Sí, lo había visto. Me desprendí de él y apagué la luz que caía sobre la cuna de la niña. Recuerdo con toda nitidez aquella escena, porque cuando, años más tarde, fui al psiquiatra y me preguntó que de cuándo databa mi sensación de estar conviviendo con un extraño, fue esa imagen de los dos reflejados en el espejo, mientras fuera batía la lluvia, la primera que se me vino a la imaginación. Era algo parecido al odio lo que había descubierto en mi gesto.

—Es que no me gusta que me traten mal. No sé si lo sabes —dije—. Mejor dicho, creo que no lo sabes. Porque de mí no sabes casi nada.

Se quedó tan desconcertado que tardó en reaccionar. Solía callarme siempre, y sigo con esa mala costumbre. Te vas tragando las cosas y estallas luego en el momento más incomprensible para el que recibe ese vómito inconcreto de malestar cuyas causas no se justifican. Reconozco, además, que la alusión a malos tratos estaba expresada en términos incorrectos, según el código matrimonial, porque Eduardo no había pasado de dar algún portazo, pero la mano no me la había levantado nunca.

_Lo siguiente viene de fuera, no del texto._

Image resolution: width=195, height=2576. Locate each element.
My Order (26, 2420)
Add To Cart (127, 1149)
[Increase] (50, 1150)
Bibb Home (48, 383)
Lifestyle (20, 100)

Fue a lo que él se agarró inmediatamente.

—¿A qué llamas malos tratos? —preguntó.

Me encogí de hombros y me invadió una súbita flojera, mientras notaba que las lágrimas, el arma femenina más artera contra la clarividencia, volvían a nublar mi capacidad para dilucidar en términos lógicos ninguno de los asuntos de cuya confusión yo misma era cómplice. Me replegaba, como un caracol dentro de su concha, al menor amago de interrogatorio sobre mi conducta. Me acordé de Mariana, como muchas veces en trances de desfallecimiento similares. Tampoco ella me había maltratado físicamente, simplemente se había negado a entender mi necesidad de explicarme. Pero ¿había peleado yo por hacerle entender esa necesidad, apelando a una lógica de la que estuvieran excluidos los balbuceos y las lágrimas? La verdad es que no. Y eché de menos furiosamente aquella edad de oro de nuestra amistad en que no hacían falta explicoteos para entenderse, en que bastaba con que una de las dos descubriera un velo de pesadumbre en la expresión de la otra para que acudiera a disiparla con una caricia o una broma. «Anda, Sofía, mujer, no te quedes con los ojos alzados al aparente vacío.» Y el vacío se volvía eso, aparente, se llenaba de esperanza. Y se sucedían los veranos de oro donde nunca pasaba nada, pero siempre estaba a punto de surgir lo inesperado. «Nunca más —dijo el cuervo—. Nunca más.»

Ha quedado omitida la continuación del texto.